### EXERCISE AIM
For the data below, transcribe the part that opens with the line containing "Image resolution: width=1387" and closes with the line containing "Show help tooltip for Announcement", exactly and with no pictures.

Extracted data entries:
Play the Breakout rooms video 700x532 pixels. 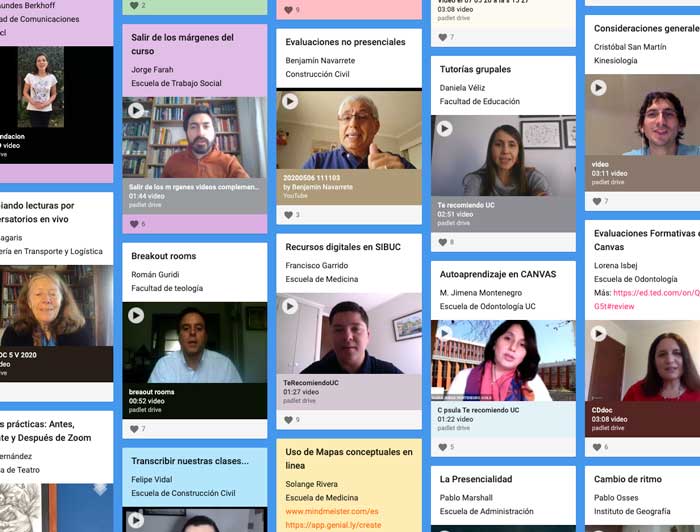coord(136,315)
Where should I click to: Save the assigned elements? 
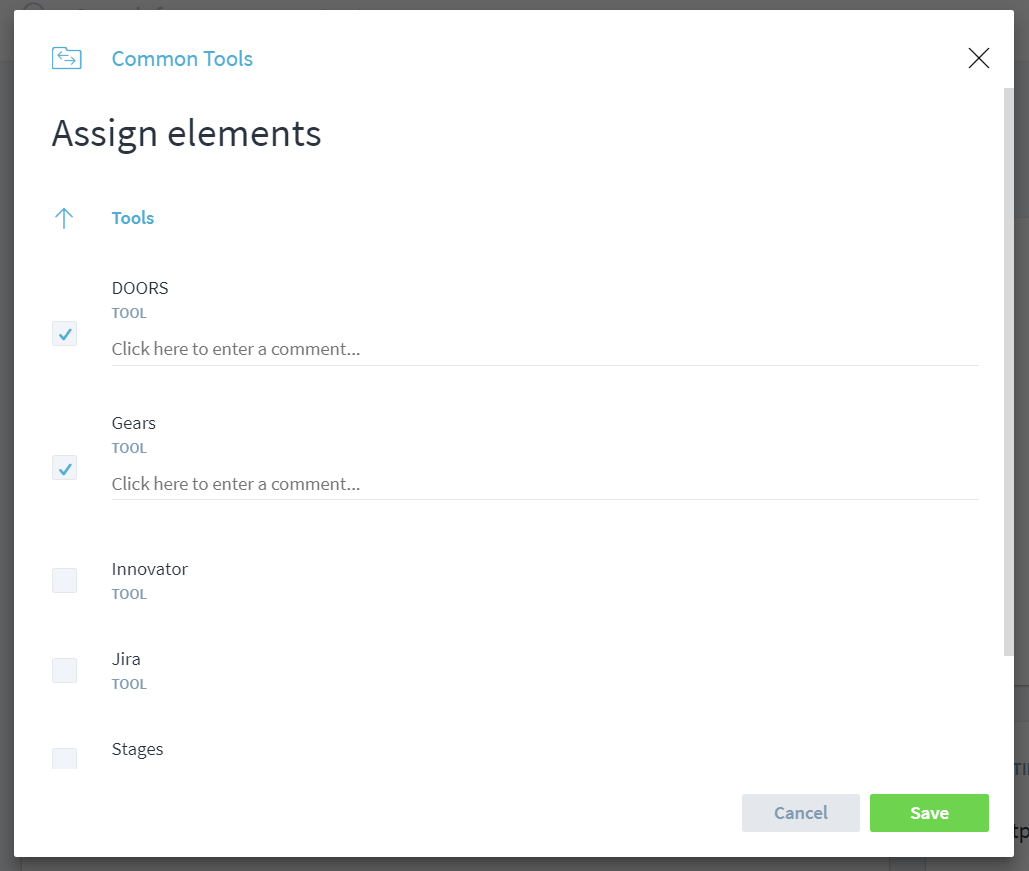(x=929, y=813)
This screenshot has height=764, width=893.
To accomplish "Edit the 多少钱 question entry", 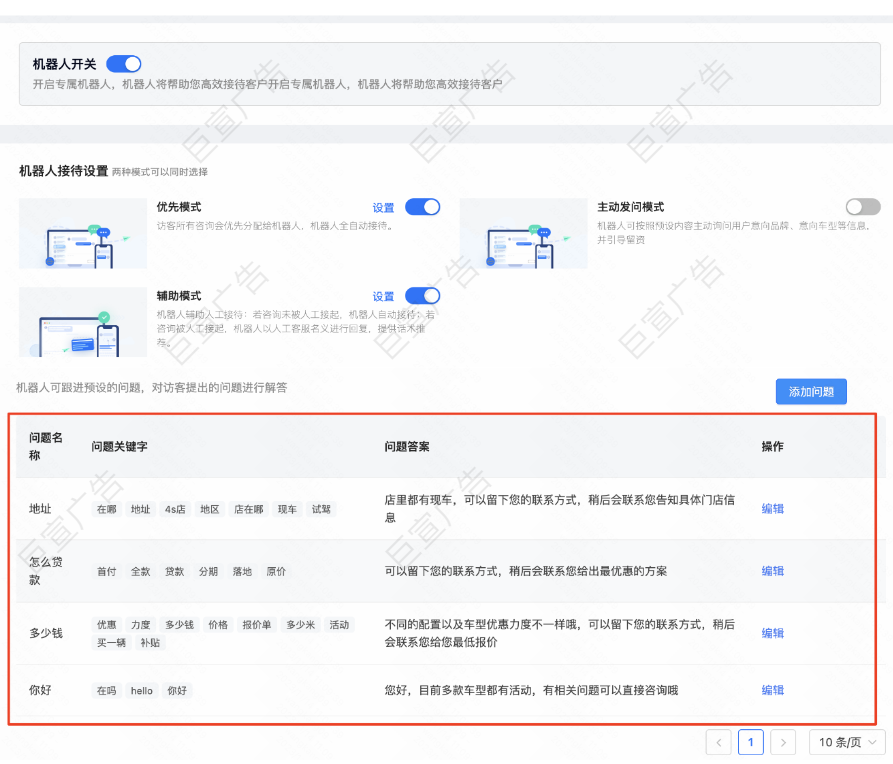I will 771,633.
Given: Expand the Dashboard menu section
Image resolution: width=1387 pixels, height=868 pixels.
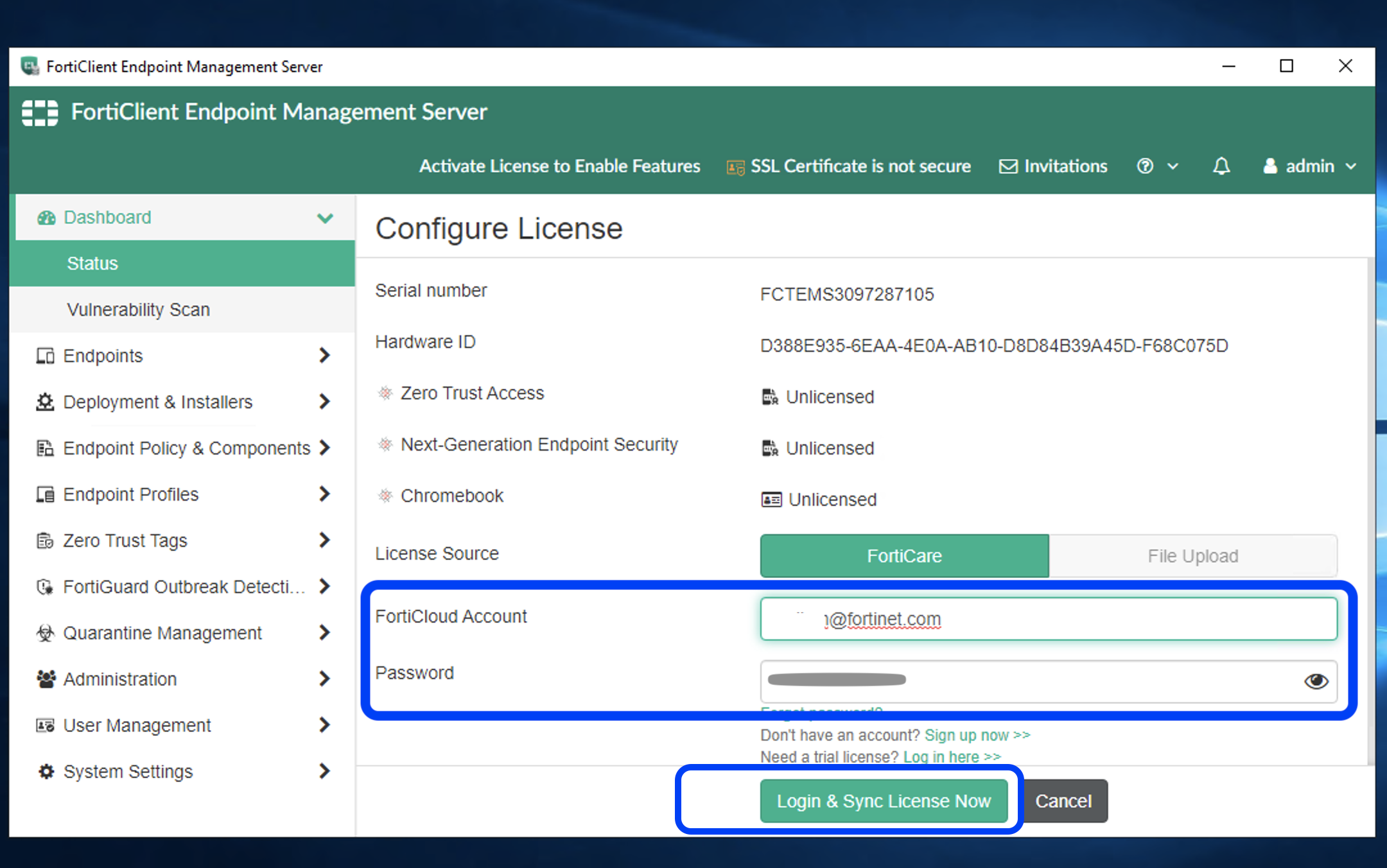Looking at the screenshot, I should [326, 217].
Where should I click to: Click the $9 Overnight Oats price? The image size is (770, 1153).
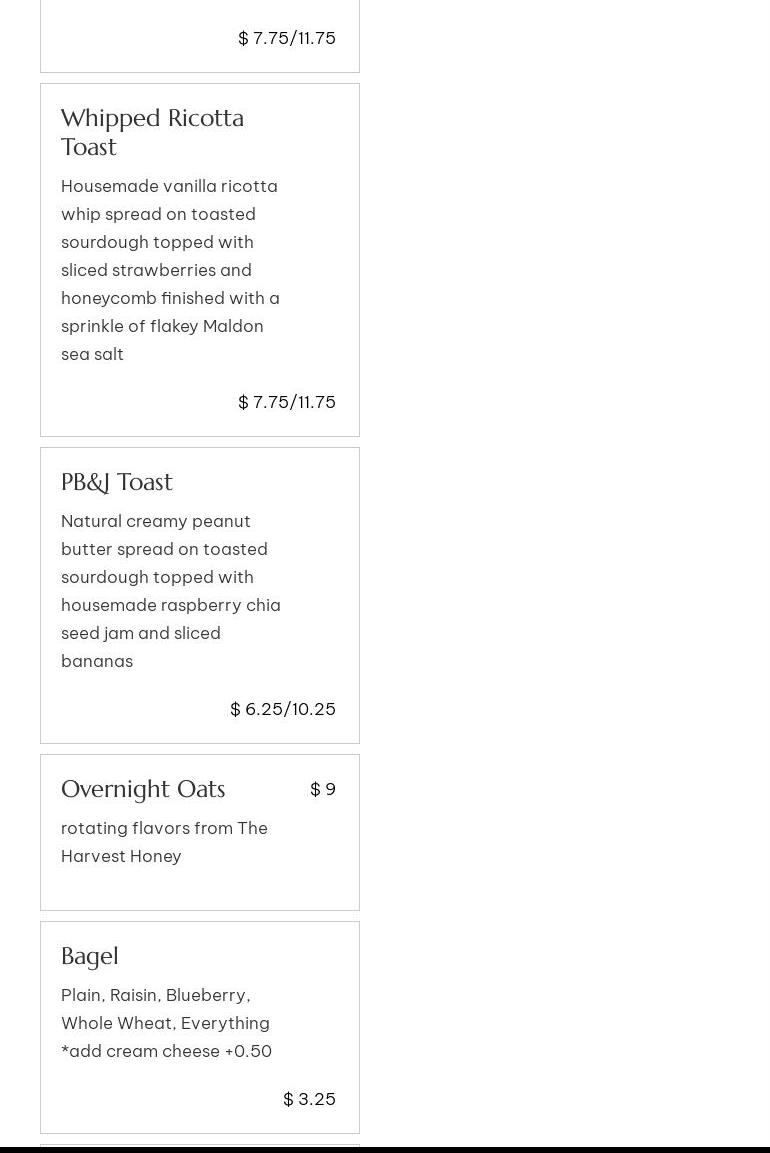323,789
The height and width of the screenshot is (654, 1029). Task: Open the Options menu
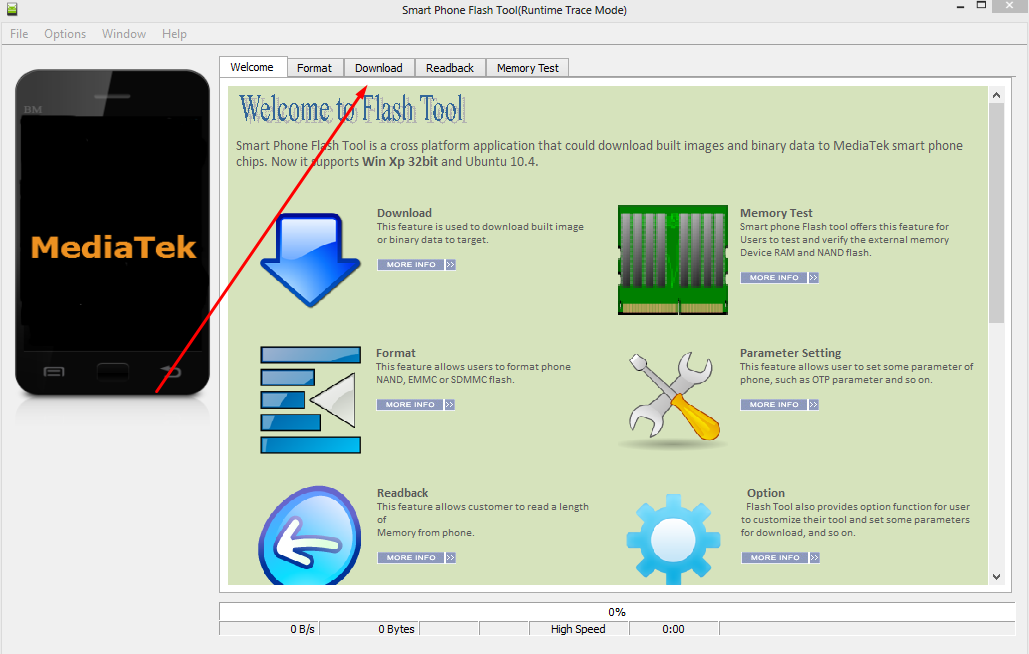[65, 34]
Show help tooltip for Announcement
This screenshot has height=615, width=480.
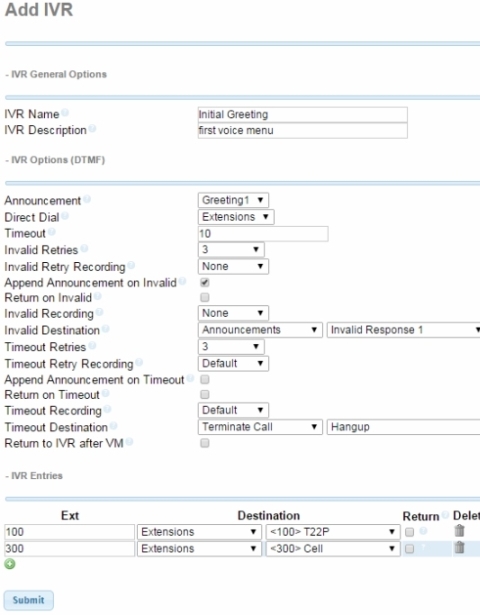[87, 199]
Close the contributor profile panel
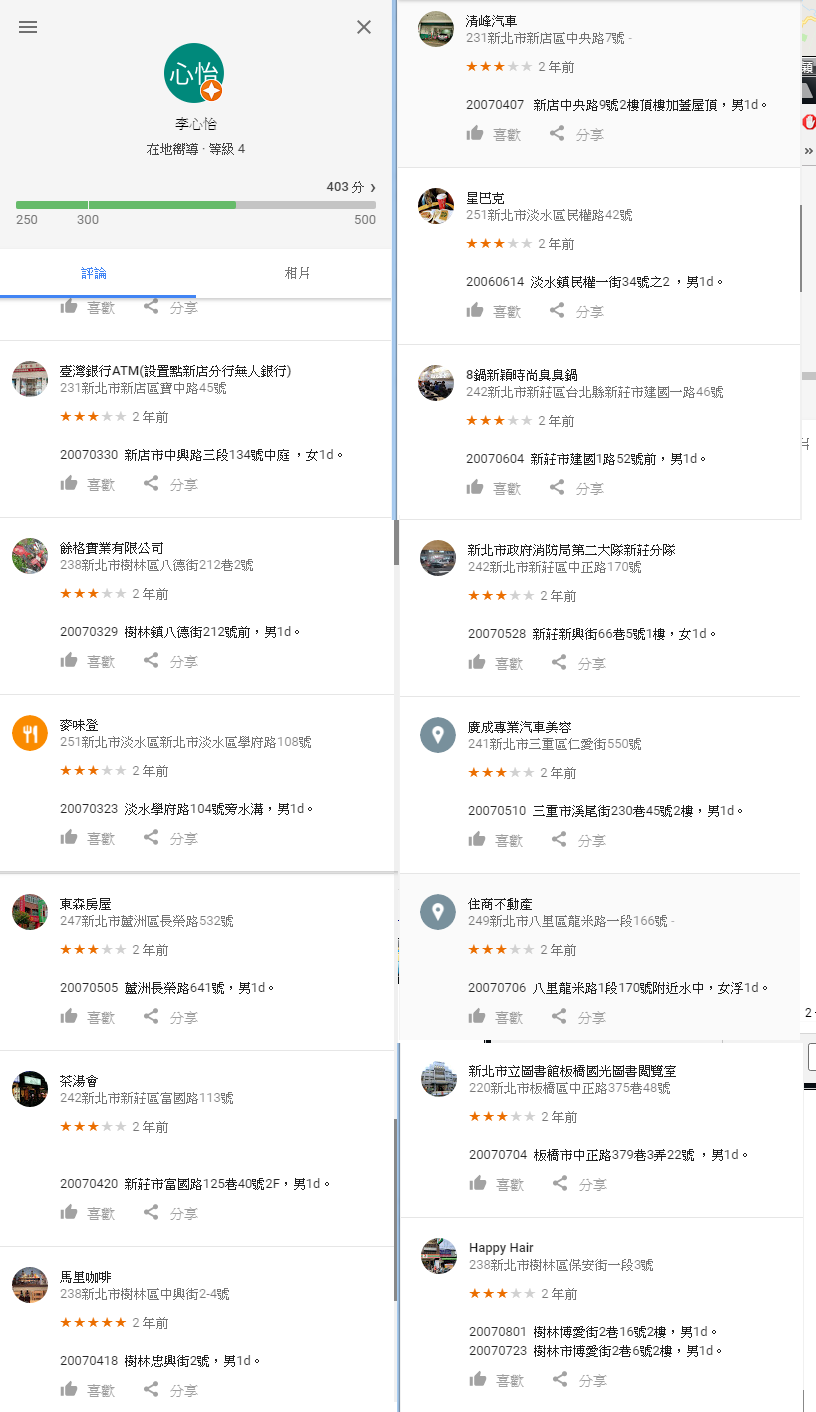This screenshot has width=816, height=1412. [364, 27]
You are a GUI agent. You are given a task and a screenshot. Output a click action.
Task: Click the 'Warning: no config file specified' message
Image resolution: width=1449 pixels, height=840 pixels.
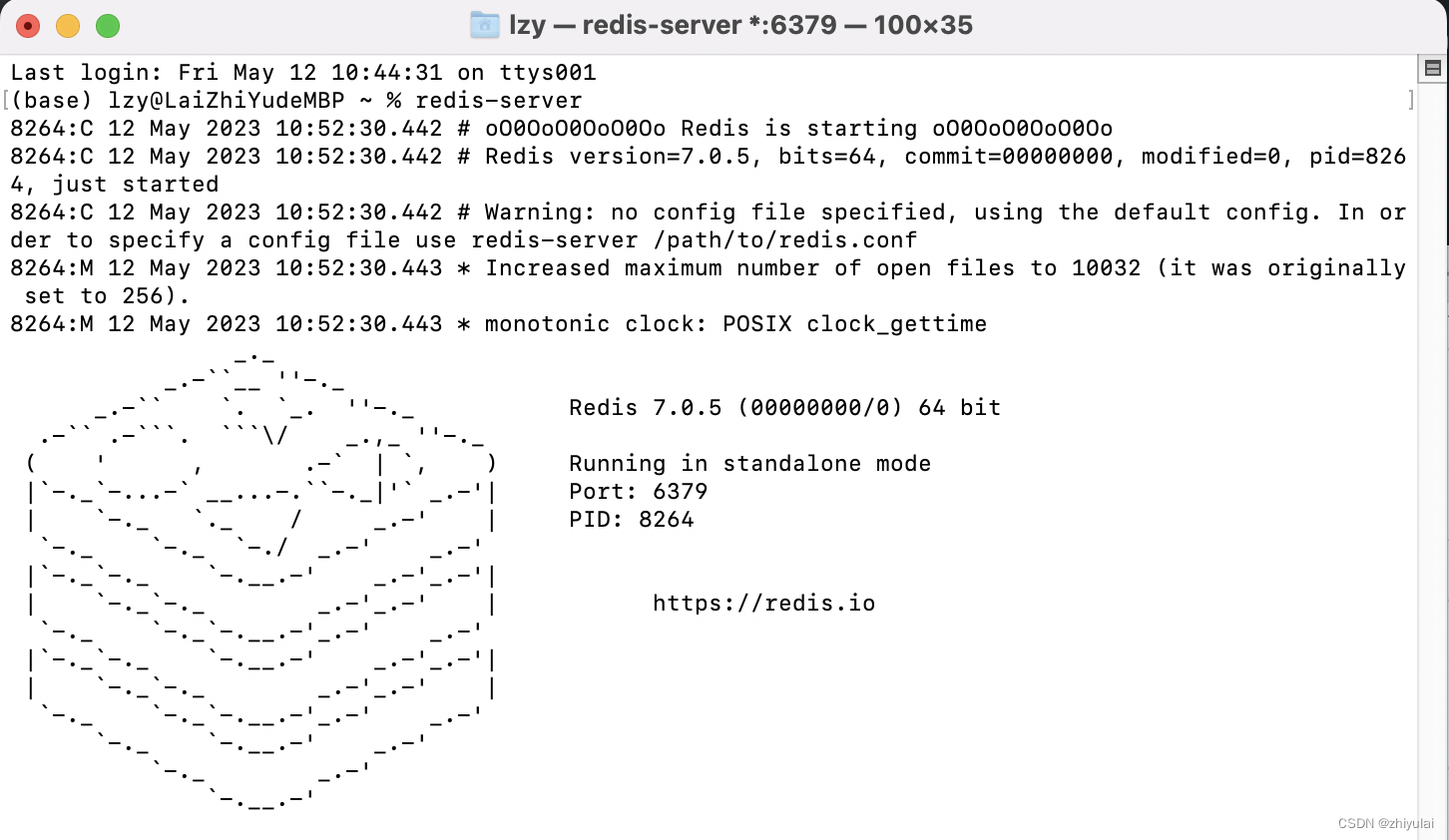click(x=715, y=212)
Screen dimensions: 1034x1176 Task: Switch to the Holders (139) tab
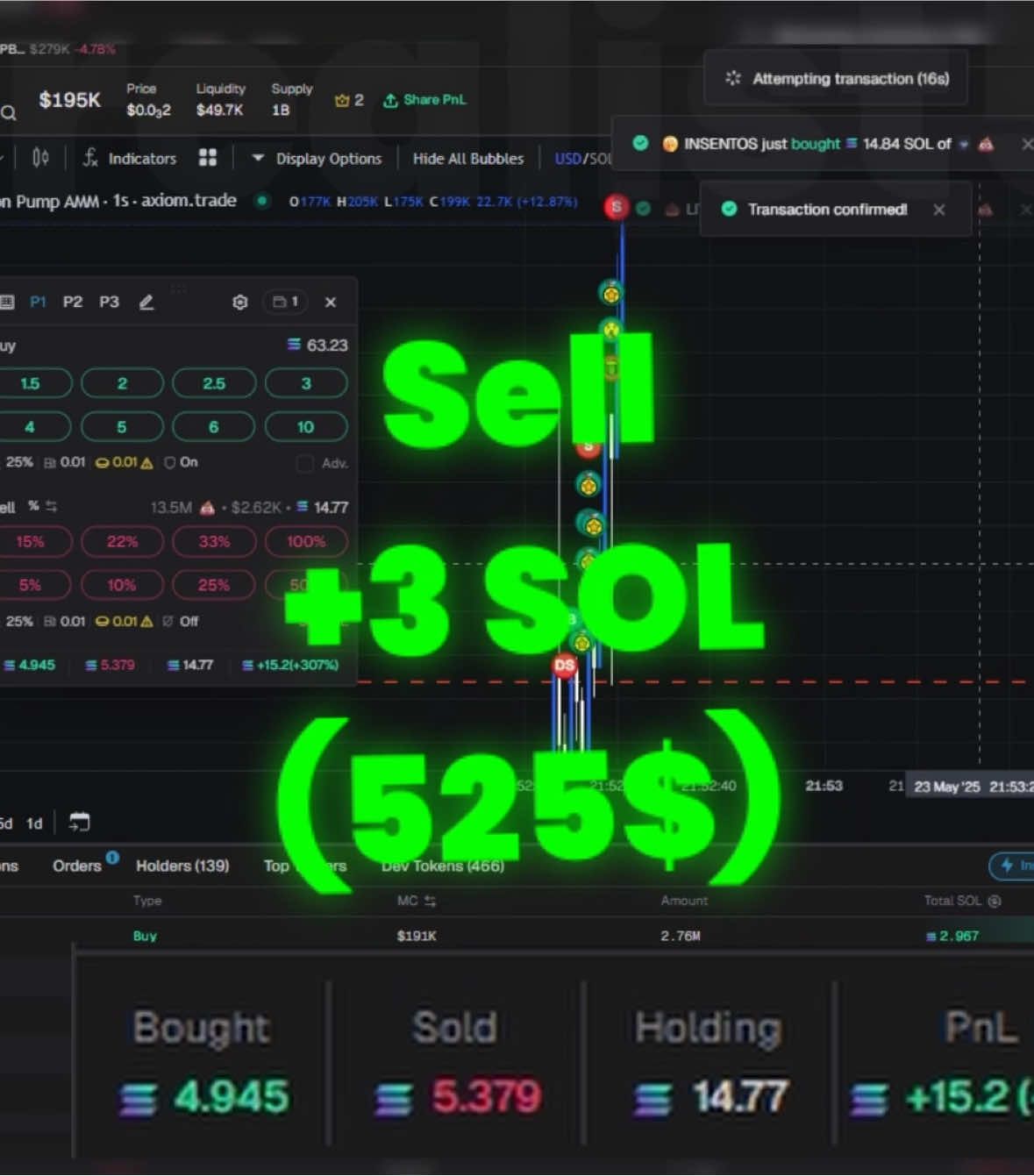(x=182, y=866)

### COMPLETED TASK
Image resolution: width=1387 pixels, height=868 pixels.
Looking at the screenshot, I should [326, 217].
Where should I click to: Click the $9 Overnight Oats price? The image size is (770, 1153).
323,789
The height and width of the screenshot is (654, 1029). Task: Open the Options menu
[65, 34]
Show help tooltip for Announcement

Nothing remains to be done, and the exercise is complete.